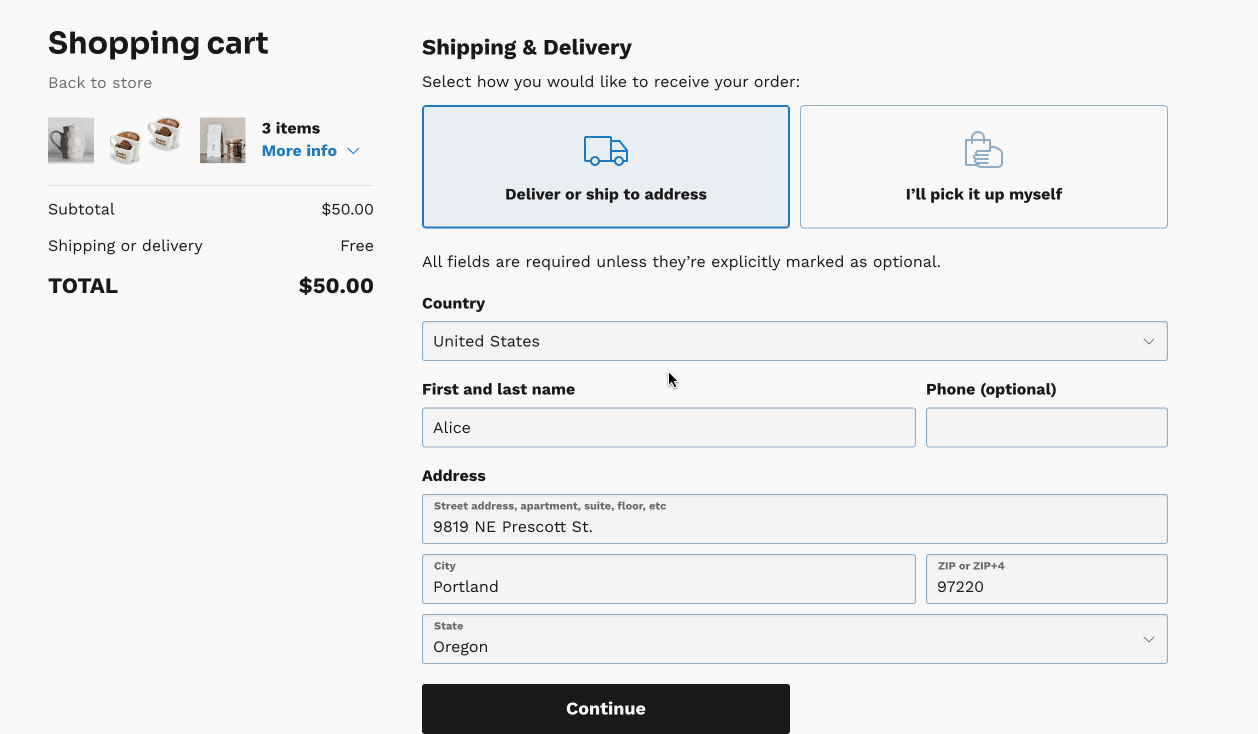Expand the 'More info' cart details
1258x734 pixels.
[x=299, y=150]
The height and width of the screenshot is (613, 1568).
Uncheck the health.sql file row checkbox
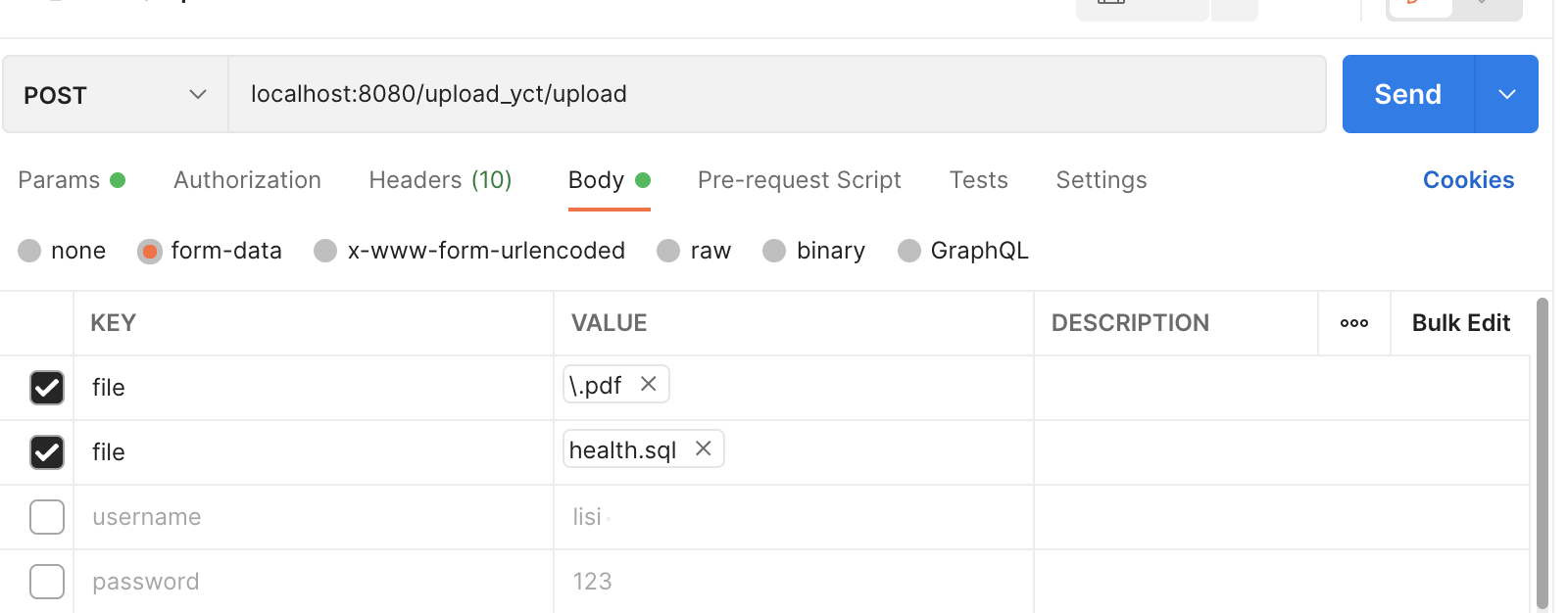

========================

Omit the pictures and retype exactly the lines from the one containing "The height and" through the end of the entries above.

The height and width of the screenshot is (613, 1568).
Uncheck the health.sql file row checkbox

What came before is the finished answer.